For my wife same cycle length but keep here at 1 iu daily as she is quite petite plus will probably stack Anavar 15mg (probably) maybe little less maybe a little more for last 6 weeks. Also wondering if when I put her on Anavar should I run Cytomel too?

I’ve read shit tons of different opinions and experiences on and about HGH because I’ve done AAS for 15+ years and have only ever thought about GH so I’m just starting to get funds put aside to finally pull the trigger….brutally honest guys….am I way off base or is this at least in the ballpark of thinking/planning this properly?


----------



## RiR0 (Jun 2, 2022)

Size doesn’t matter really but women generally need higher doses of hgh than men


----------



## CJ (Jun 2, 2022)

I'd keep her away from the T3. If you're not a competitor, some things should be off the table, in my humble opinion.


----------



## bigrobbie (Jun 2, 2022)

CJ said:


> I'd keep her away from the T3. If you're not a competitor, some things should be off the table, in my humble opinion.

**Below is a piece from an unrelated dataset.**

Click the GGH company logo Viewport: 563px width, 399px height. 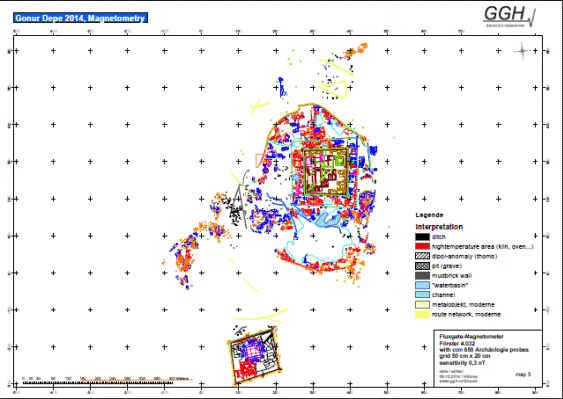point(509,17)
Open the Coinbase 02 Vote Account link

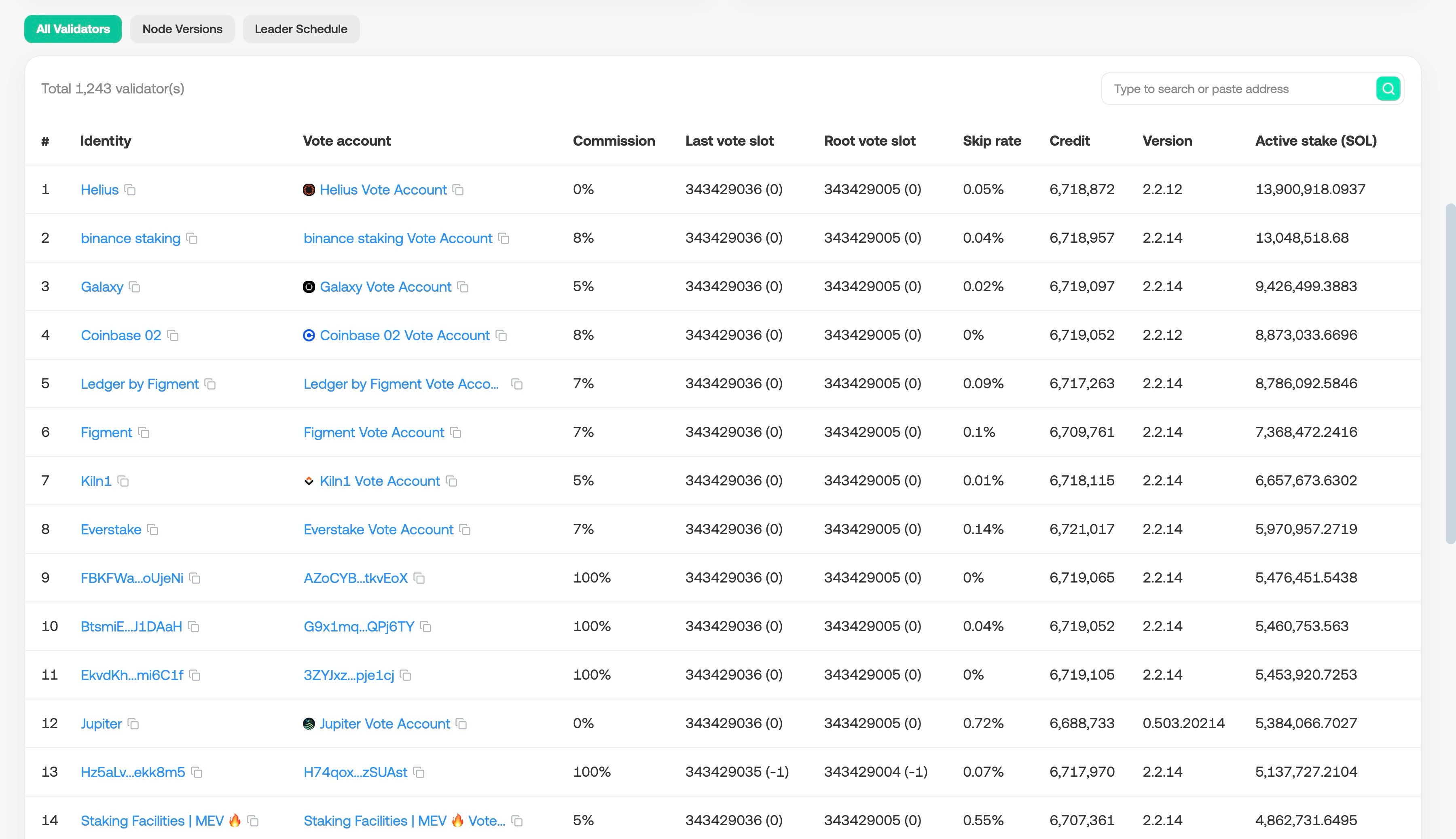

I appreciate your opinion. She’s using  t3 with Anavar now and loves it. However, note taken. GH doses…what’s your opinion?


----------



## CJ (Jun 2, 2022)

bigrobbie said:


> I appreciate your opinion. She’s using  t3 with Anavar now and loves it. However, note taken. GH doses…what’s your opinion?


I've never used it, and I'm even less qualified to speak on female doses.


----------



## Butch_C (Jun 2, 2022)

I am going to follow along and try to learn more about this. Reading on the internet you see so many opinions on dose and duration it's crazy.


----------



## RiR0 (Jun 2, 2022)

I don’t see an issue with t3 used responsibly. 
As far as I’m aware there’s never been a case of it messing up someone thyroid permanently and the recovery is generally pretty quickly. 
It’s similar to how people believe using insulin can turn you into a diabetic.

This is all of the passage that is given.